### Fragmento mostrado

Hay casi doscientas torres, las que levantaban los comerciantes para mirar si llegaban sus mercancías de América, si no las habían atacado los piratas. La más mágica es la torre Tavira, pero desde ella se ve la Hermosa Desconocida, una torre que solo se ve desde allí, que levantó un día un padre para seguir viendo a su hija monja. Y parece una competición de miradas ansiosas al mar, de mirar antes que nadie todo lo que viene del mar. Como si fuera un sistema de escaleras hacia lo alto para descubrir el mar.

Un balneario flotante con dos brazos ovales casi se mete en el mar. En una playa de arena de sueño, sobre la que se tienden durmiendo muchas barquitas de colores. De donde sale un puente de un kilómetro que lleva al castillo de San Sebastián metido en el mar. El mar azota los dos lados del puente y de noche la sucesión de faroles parece un pasillo fantástico hacia un castillo perdido en el agua. Y al comienzo del puente pasea Fernando Quiñones, el hombre que fascinó a Borges con sus cuentos, y que inventó las mil noches de una prostituta. El escultor Luis Quintero sabe hacer que los escritores sigan caminando.

######

**Aplica lo leído**:
A: Traduce al inglés, por favor, esta oración del fragmento sobre las torres y el mar: «El escultor Luis Quintero sabe hacer que los escritores sigan caminando.»
B: Reproduce del fragmento sobre las torres y el mar la parte que se abre con las palabras que contienen "Un balneario flotante" y se cierra con "escritores sigan caminando.".
Los datos incluidos a continuación no son necesarios.

### Datos proporcionados

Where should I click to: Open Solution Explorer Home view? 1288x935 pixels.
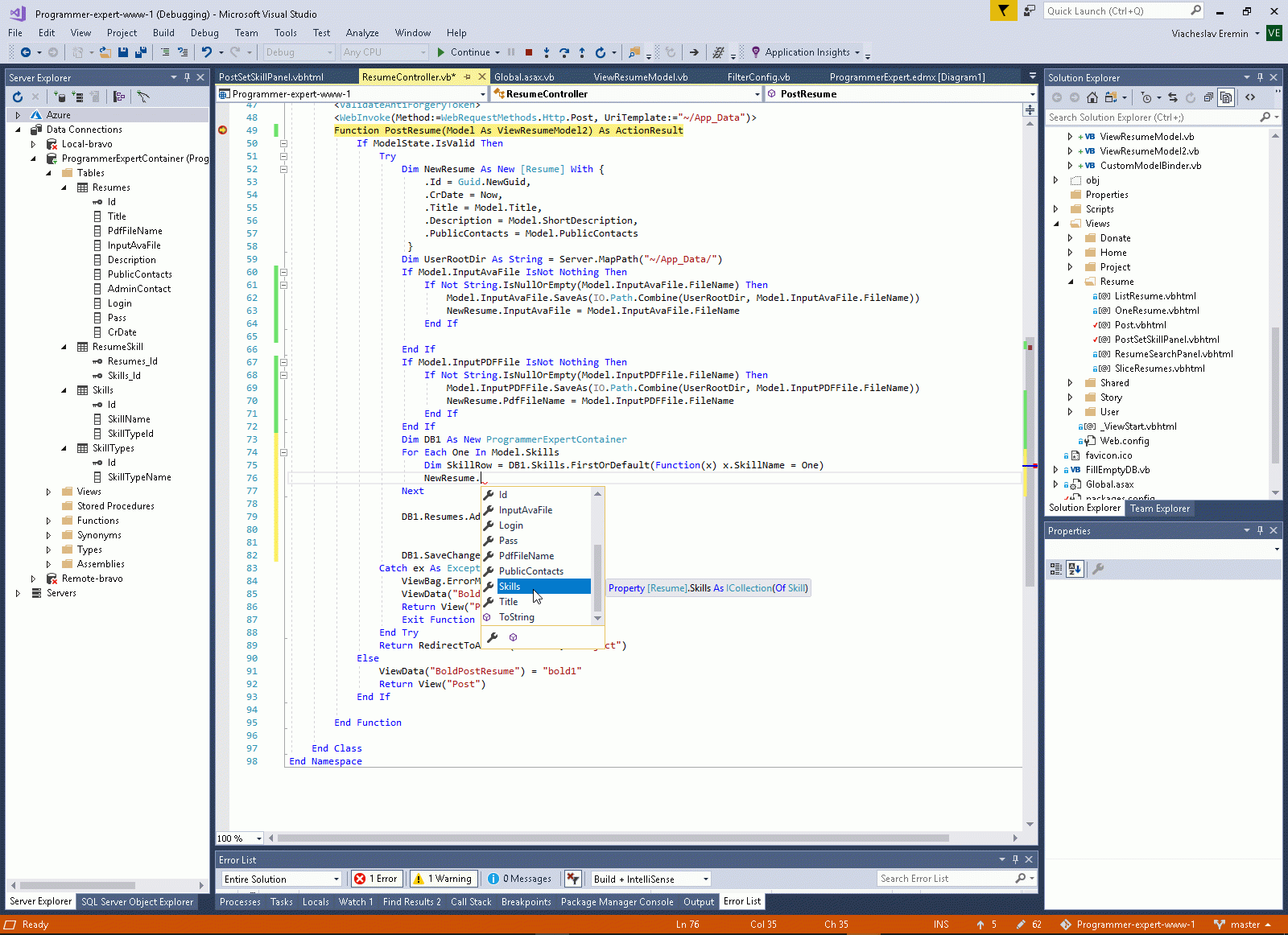tap(1092, 97)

######

**Lista de respuestas**:
A: The sculptor Luis Quintero knows how to make writers keep walking.

B:
Un balneario flotante con dos brazos ovales casi se mete en el mar. En una playa de arena de sueño, sobre la que se tienden durmiendo muchas barquitas de colores. De donde sale un puente de un kilómetro que lleva al castillo de San Sebastián metido en el mar. El mar azota los dos lados del puente y de noche la sucesión de faroles parece un pasillo fantástico hacia un castillo perdido en el agua. Y al comienzo del puente pasea Fernando Quiñones, el hombre que fascinó a Borges con sus cuentos, y que inventó las mil noches de una prostituta. El escultor Luis Quintero sabe hacer que los escritores sigan caminando.